Superbonus. l’ ennesimo cambio di normativa che mette in grave difficolta’ le imprese

da | 02 Apr 2024 | Artigianato, Bonus casa, Costruzioni, Norme e Leggi, Novità | 0 commenti

“Quella del superbonus è una vicenda sempre più intricata e costellata di ostacoli. Ora siamo all’ennesimo cambio di normativa in corsa – ha dichiarato il Presidente di Confartigianato Imprese Marco Granelli – che arriva a ridosso delle scadenze e in coincidenza con le festività, rendendo così ancor più difficile la corretta informazione nei confronti delle imprese coinvolte”. Il Governo inaspettatamente ha emanato in questi giorni un nuovo Decreto sul superbonus che per Confartigianato riduce e burocratizza ulteriormente le maglie della cessione e dello sconto impattando fortemente, ancora una volta , sulle MPI e sulla valenza sociale degli interventi come nel caso degli immobili danneggiati da eventi sismici. E’ evidente che senza un ripensamento il provvedimento inciderà negativamente sui contratti già in essere, ma di cui non è ancora stata iniziata l’esecuzione, compromettendo la stabilità delle imprese interessate e il ritorno alla normalità delle zone terremotate.
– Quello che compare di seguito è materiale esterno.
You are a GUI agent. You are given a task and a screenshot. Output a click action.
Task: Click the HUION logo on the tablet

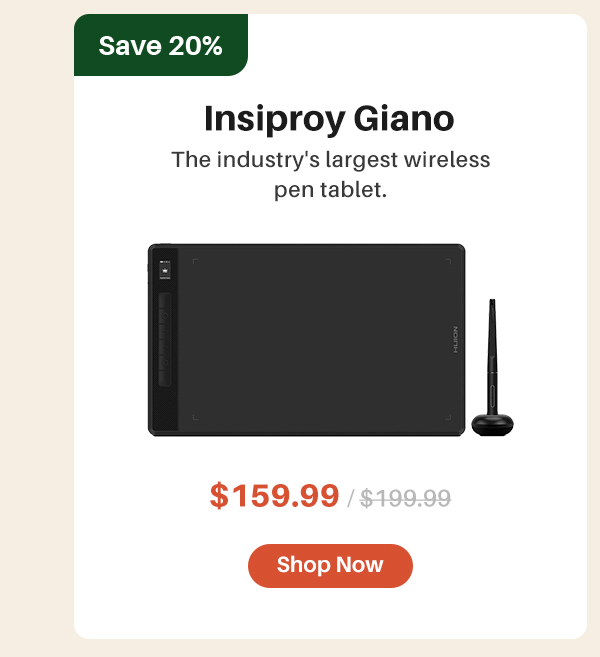pos(455,340)
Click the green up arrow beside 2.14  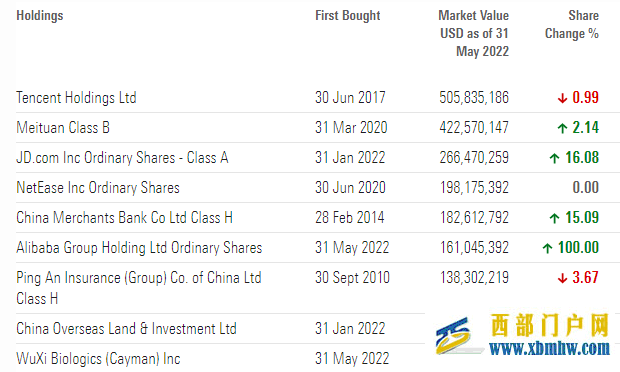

Confartigianato auspica un ripensamento da parte del Governo della disposizione, consegnando al Parlamento, in assenza di modifica prima della pubblicazione del D.L. in G.U, l’impegno di un intervento correttivo. Continua Granelli: “Apprezziamo la limitata apertura agli interventi correttivi per sconto in fattura da superbonus nelle Aree Sisma Abruzzo/Italia centrale, con un tetto di spesa di 400 milioni. Ma nulla cambia, nel testo circolato, per quanto riguarda la situazione delle case popolari IACP, cooperative, terzo settore e barriere architettoniche. E, purtroppo, nel nuovo testo riscontriamo una ulteriore stretta alle opzioni di sconto/cessioni, questa volta con effetti estesi a tutta la platea degli interventi”. Coloro che, pur potendo continuare a godere del mantenimento dell’opzione per sconto/cessione per gli interventi coperti da CILA antecedente al 16 febbraio 2023, potranno ora, con il nuovo testo, usufruirne soltanto se dimostreranno di aver realizzato anche in parte gli interventi, sostenuto la relativa spesa documentata da fattura emessa entro la data di entrata in vigore del DL (presumibilmente 30 marzo 2024). Veri giorni di passione per le imprese che, entro la data di entrata in vigore del DL, non avranno avuto la “premonizione” di fatturare spese per lavori già eseguiti, lasciando i contratti in balia delle contenzioni che ne deriveranno.